Le langage crypté des indicateurs
En abordant le débat budgétaire, les parlementaires vont cette année, pour la première fois, s’éclairer d’une précieuse lanterne : une batterie d’« indicateurs de qualité de vie et de développement durable », qui devrait leur servir à mieux discerner les priorités de l’action publique. Cette heureuse innovation, née d’une loi votée en avril dernier sur l’initiative de la députée écologiste Eva Sas, pourrait mettre fin à la prééminence du PIB comme instrument de mesure des « progrès » du pays.
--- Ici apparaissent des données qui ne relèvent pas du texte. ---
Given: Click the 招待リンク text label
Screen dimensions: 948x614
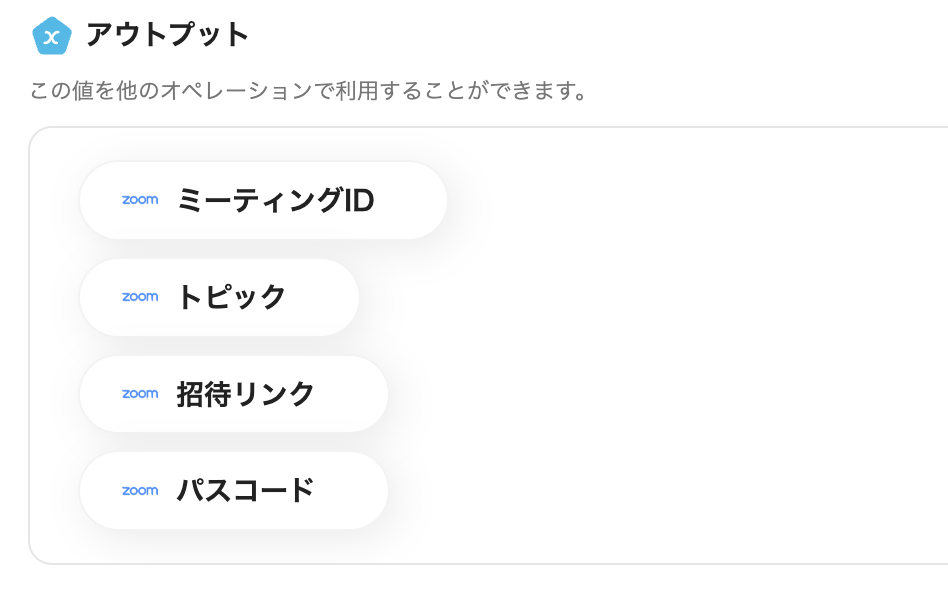Looking at the screenshot, I should click(245, 394).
Il est vrai que ce fameux PIB, entré dans le vocabulaire courant, a mal vieilli. Son âge d’or a été la période des Trente Glorieuses, où croissance économique et croissance du bien-être étaient à peu près synonymes, dans une société française bien moins inégalitaire qu’aujourd’hui. On s’avise maintenant de ses lacunes, mais parce qu’il reste, faute de rival, l’indicateur roi, son inéluctable ralentissement entretient un climat de pessimisme et de perte de confiance dans l’avenir. Nous avons donc besoin de nouvelles balises statistiques. La discussion ne fait que commencer, et elle promet d’être chaude. France Stratégie, l’organisme de réflexion placé auprès du Premier ministre, a déterminé dix thèmes – emploi, santé, climat, qualité de vie, inégalités… – et suggéré les séries chiffrées qui pourraient servir à évaluer les progrès accomplis dans chaque domaine. Fort bien, mais on perçoit d’emblée que certains objectifs vont entrer en conflit – par exemple la réduction des inégalités avec le dynamisme entrepreneurial, créateur d’emplois – et que, même sur des objectifs largement consensuels, comme l’efficacité du système éducatif, l’instrument de mesure choisi peut recouvrir une option idéologique : l’accroissement de la part des diplômés du supérieur dans la population n’implique pas les mêmes politiques que la diminution du nombre des « décrocheurs » qui quittent l’école sans aucun diplôme. Bref, il sera difficile de construire des indicateurs à la fois simples – condition nécessaire pour qu’ils aient un impact dans l’opinion – et politiquement neutres. Mais la discussion sur leur choix pourrait au moins, mieux que les vaines querelles à propos du « déclin » français, nous éclairer sur nos accords et désaccords dans la conception de la « bonne société ».